Peroba se virou: era o Bicudo,
primeiro oficial do Capitão Arquibaldo.
— Você também por aqui?
— E daí? Você também, não é?
— Por favor, senhores! — exclamou
implorativamente o dono do local, vendo que os quatro estavam prestes a se
engalfinharem por causa de uma revista. — Só restou esse exemplar desse número,
mas posso encomendar outro... vocês já espantaram todos os fregueses...
— Pois eu não vou esperar! Eu quero
esse! — gritou o Capitão Barbosa.
— Egoísta! Eu é que não vou esperar!
Eu quero esse!
Arquibaldo e Barbosa agarraram-se
mutuamente e foram ao chão, derrubando uma estante repleta, para maior
desespero de Isolino e pânico de Arlete e Júlia, as duas funcionárias. No
instante seguinte Zé Peroba e Bicudo também se engalfinharam.
— Parem! Ordeno que parem! Acabem
com essa briga imediatamente! Eu resolvo esse assunto!

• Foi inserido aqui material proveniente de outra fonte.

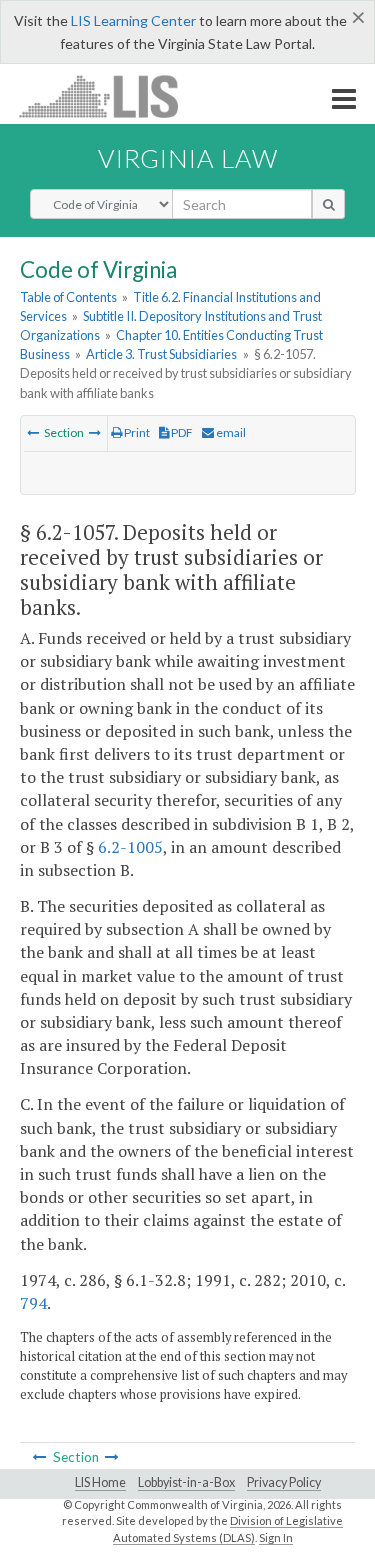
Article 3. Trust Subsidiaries (161, 354)
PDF (181, 432)
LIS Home (100, 1482)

Pararam todos instantaneamente,
espantadíssimos. Surgira uma figura estranhíssima, um sujeito alto, hirsuto,
descabelado, trajado de maneira antiquada e de aspecto feroz.

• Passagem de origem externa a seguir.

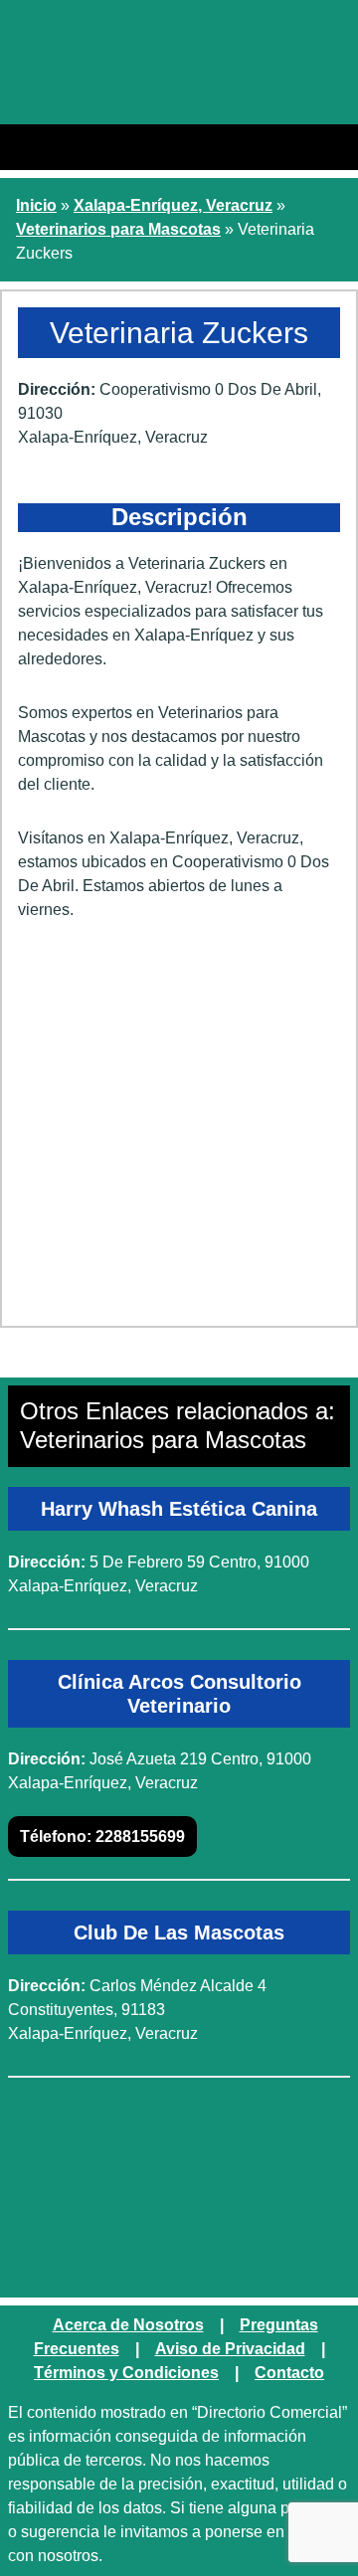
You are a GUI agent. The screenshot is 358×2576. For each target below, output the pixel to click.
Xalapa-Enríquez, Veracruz (173, 205)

—Quem é você? — perguntou o Capitão
Barbosa, esforçando-se por se levantar.
— Ora, quem sou eu! Então não me
reconhece, Capitão Barbosa? Eu sou o famoso psiquiatra, o Doutor Mexilhão!
— Nunca ouvi falar. Por favor, não
gosto de ser interrompido quando estou brigando! Aliás, como sabe o meu nome?
— Está escrito no seu crachá!
— Ah, tá. Ora bolas! Esqueci de
guardá-lo — assim dizendo, Barbosa colocou o objeto num dos grandes bolsos da
jaqueta.
— O que quer o senhor? — quis saber
o Capitão Arquibaldo. — Não marquei nenhuma consulta, muito menos consigo.
Pondo as mãos atrás das costas o Dr.
Mexilhão, que por sinal carregava uma vasta mochila de magiplast, acercou-se
dos dois beligerantes:
— Isso não é problema, posso dar uma
contulta grátis e dupla como propaganda dos meus inestimáveis serviços. Podem
se considerar privilegiados. Você é o Capitão Arquibaldo, não é?
— Como você sabe? Não carrego nenhum
crachá.
— Está bordado na sua jaqueta.
Arquibaldo enrubesceu.
— Avisei a mamãe que não precisava
fazer isso.
— O que eu percebi é que vocês dois
são um caso preocupante de regressão milenar.
— O que quer dizer com isso? —
indagou Barbosa.
— Que vocês, sendo comandantes de
astronaves, na ponta do progresso, comportam-se como dois trogloditas, é isso
que eu quis dizer.
— Mais respeito! — exigiu o Capitão
Barbosa. — Não sabe quem eu sou? O que eu fiz?
— É claro! — e Mexilhão fungou. —
Você é o capitão que ao aterrissar com sua nave abalroou a torre de controle no
Astroporto de São Paulo...
— Bem, bem, isto é, quero dizer...
— E eu? — berrou Arquibaldo. — Eu
não sou um palhaço, sou um respeitável comandante espacial!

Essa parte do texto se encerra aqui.